| PROVIDED PASSAGE |
========================================

Palmaz Scientific Battles Fraud Charges After Bankruptcy Filing

Brian Buntz

March 17, 2016

4 Min Read
Palmaz Scientific Battles Fraud Charges After Bankruptcy Filing

San Antonio, TX-based Palmaz Scientific owes about $20 million to creditors. Now, some of the company's 350 investors are wondering where their money went.

Brian Buntz

Stent pioneer Julio Palmaz, MD recently announced that his medical device surface technologies firm Palmaz Scientific had filed for bankruptcy amidst a "negative campaign of false information." His company had been working on next-generation stents and other implantable devices.

Some investors in the company have complained that they were defrauded by the company. Specific allegations include claims that their investment cash disappeared amidst securities fraud and civil theft. The investors also claimed that the company exaggerated the benefits of one of its stents and that it used fundraising cash for unrelated legal expenses and generous salaries for the companies' management.

The company has retained prominent Houston lawyer Andy Taylor to defend itself. Taylor said that the IRS and the U.S. attorney's office have investigated the charges and could not find wrongdoing.

Taylor was quoted in Express News stating that he thinks there are "a small handful of disgruntled investors throwing the word fraud around very recklessly and cavalierly in court and in the public domain. The company has reached out and hired me to shut that down."

Palmaz Scientific had filed for Chapter 11 bankruptcy protection earlier this month.

Its founder had initially loaned the company about $12.5 million but had decided against loaning the firm any more money.  Making matters worse, the company was unable to raise the required $32.2 million from current investors to keep the company afloat.

A Palmaz unit is currently working on acquiring the assets of the company. "What's happening is that you have alleged fraudsters trying to take assets on the cheap," Dallas attorney Jason Brookner said to U.S. Bankruptcy Judge Craig Gargotta in a hearing last week.

The company had accepted about $3 million loan from the state of Texas that was made in 2010 as part of the Texas Emerging Technology Fund. The money was initially provided as a secured loan but it became unsecured after the money was converted to shared in the company a year later. The company owes the state an additional $1.5 million in interest.

Palmaz Scientific has a sizable patent portfolio and equipment worth roughly $1.8 million.

Earlier, Palmaz sued two prominent law firms--Akin Gump Strauss Hauer & Feld and Baker Botts--for  $10 million in damages and additional punitive damages. That case related to a 2004 arbitration case from San Antonio inventor Christopher Boyle against Palmaz. Palmaz stated that the two firms pressured him into making a 2006 $1.8-million payment and possibly additional licensing payments. Boyle was a former limited partner of a Palmaz Scientific subsidiary who had argued that he wasn't fairly compensated for his contributions to Palmaz Scientific. He sued again in 2010.

========================================

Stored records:
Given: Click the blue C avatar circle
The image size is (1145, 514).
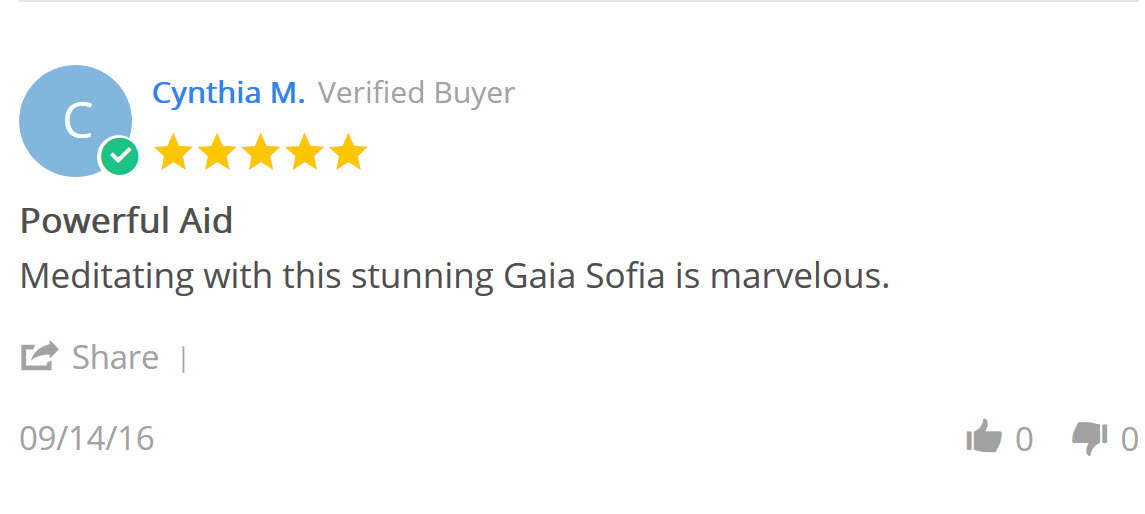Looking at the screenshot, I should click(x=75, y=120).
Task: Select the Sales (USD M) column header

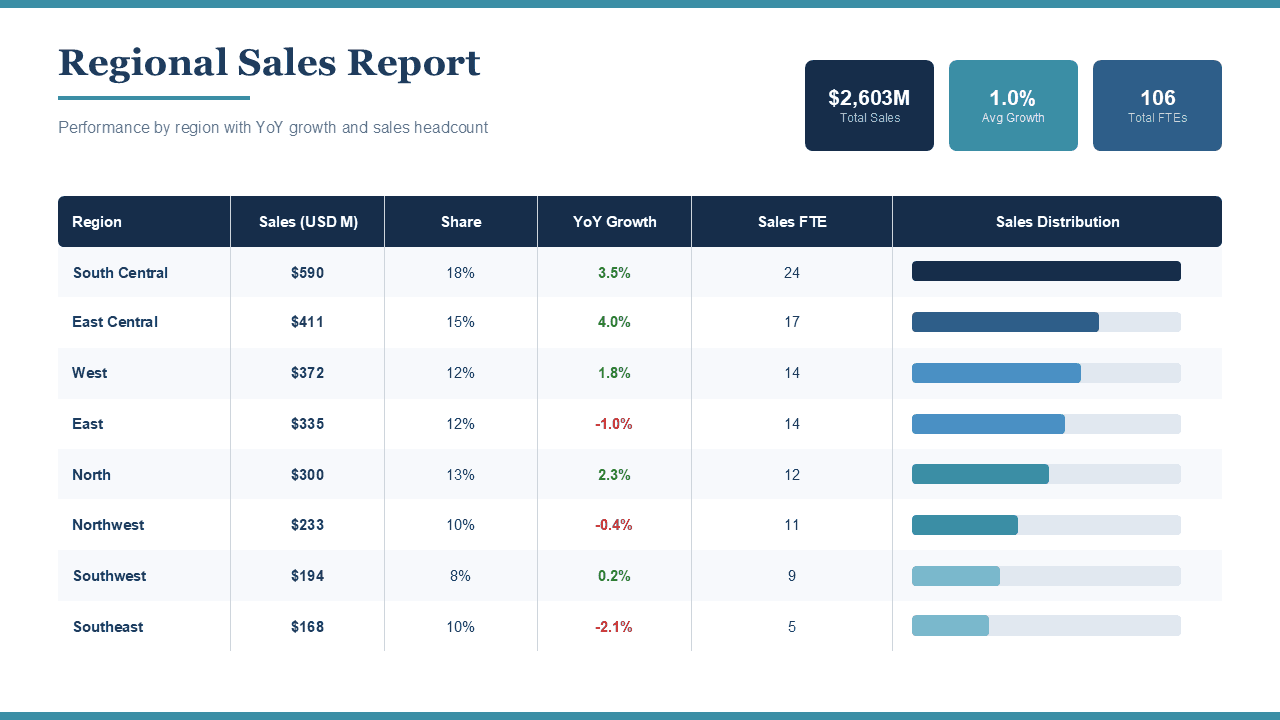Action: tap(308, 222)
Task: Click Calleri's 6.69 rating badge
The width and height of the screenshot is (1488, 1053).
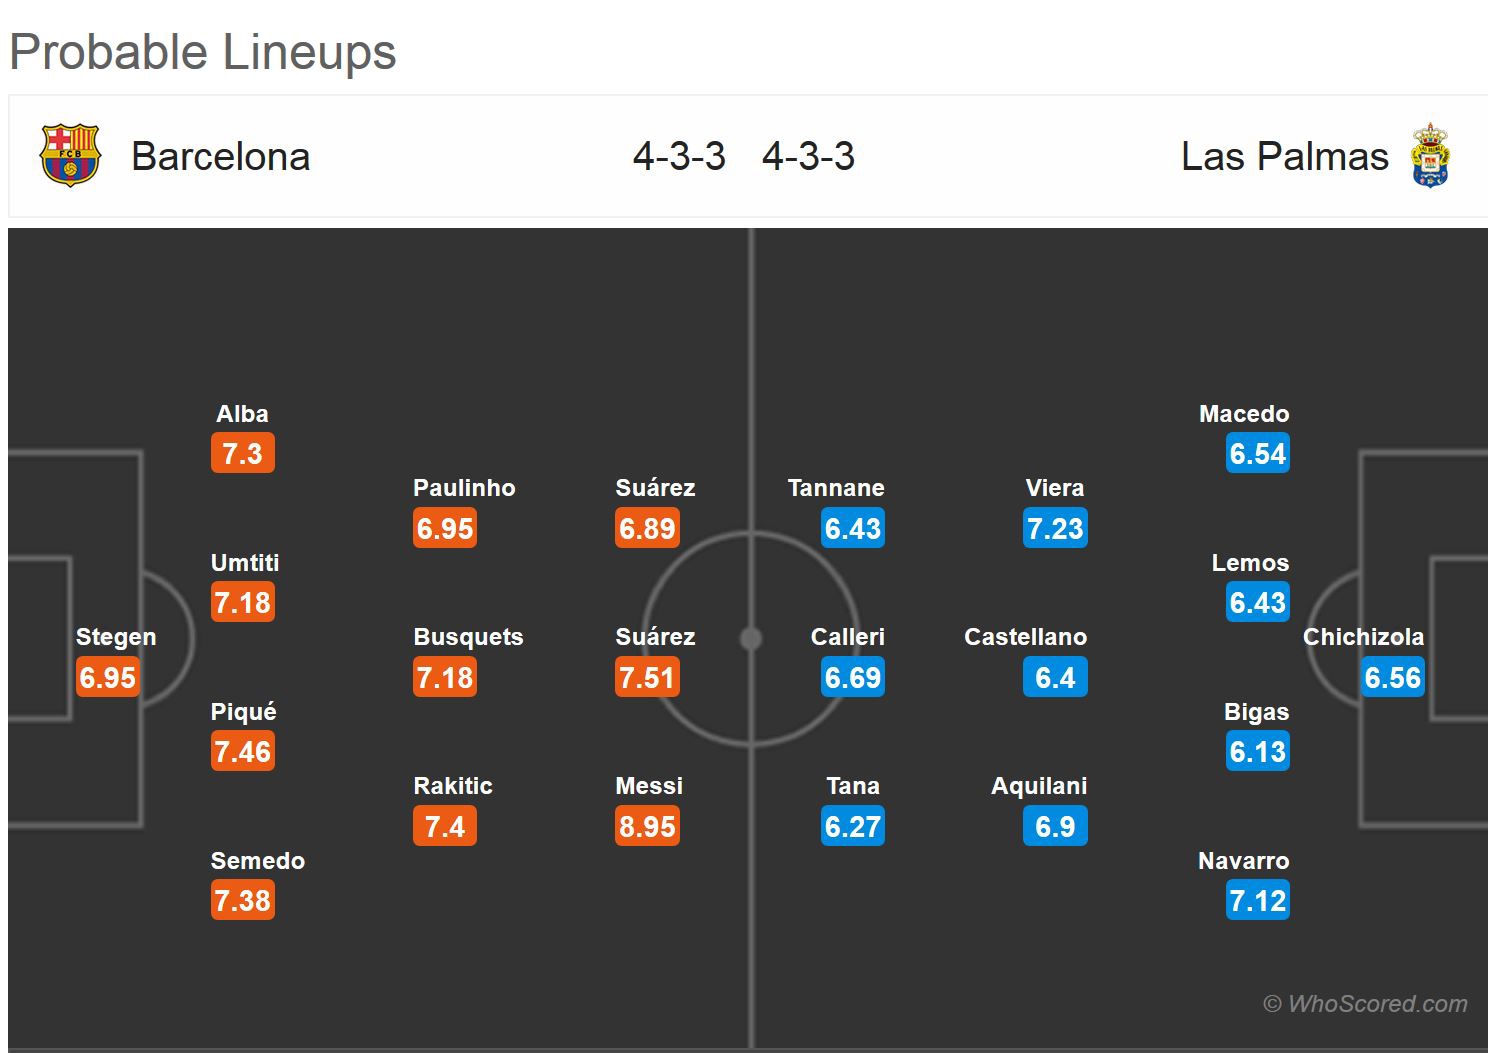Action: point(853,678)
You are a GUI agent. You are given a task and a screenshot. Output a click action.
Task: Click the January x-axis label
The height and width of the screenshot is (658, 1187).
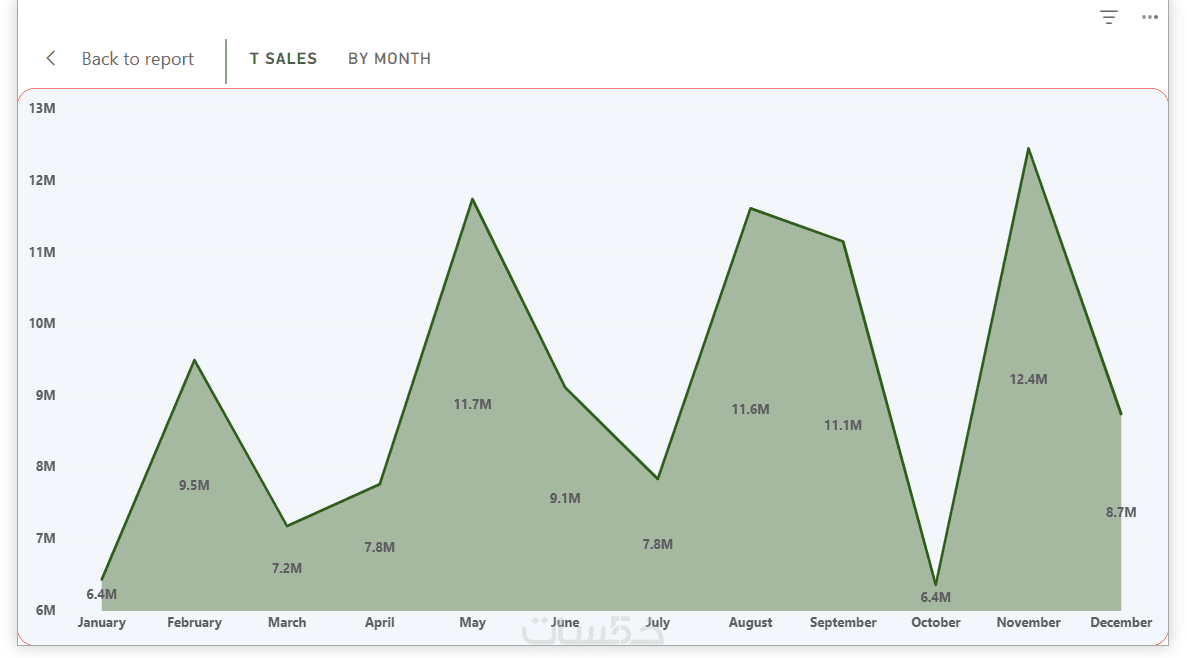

========================================

| WORK TO COMPLETE |
Reproduce the part of the Palmaz Scientific article from "Its founder had" up to and including "hearing last week.".

| EXERCISE RESULT |
Its founder had initially loaned the company about $12.5 million but had decided against loaning the firm any more money.  Making matters worse, the company was unable to raise the required $32.2 million from current investors to keep the company afloat.

A Palmaz unit is currently working on acquiring the assets of the company. "What's happening is that you have alleged fraudsters trying to take assets on the cheap," Dallas attorney Jason Brookner said to U.S. Bankruptcy Judge Craig Gargotta in a hearing last week.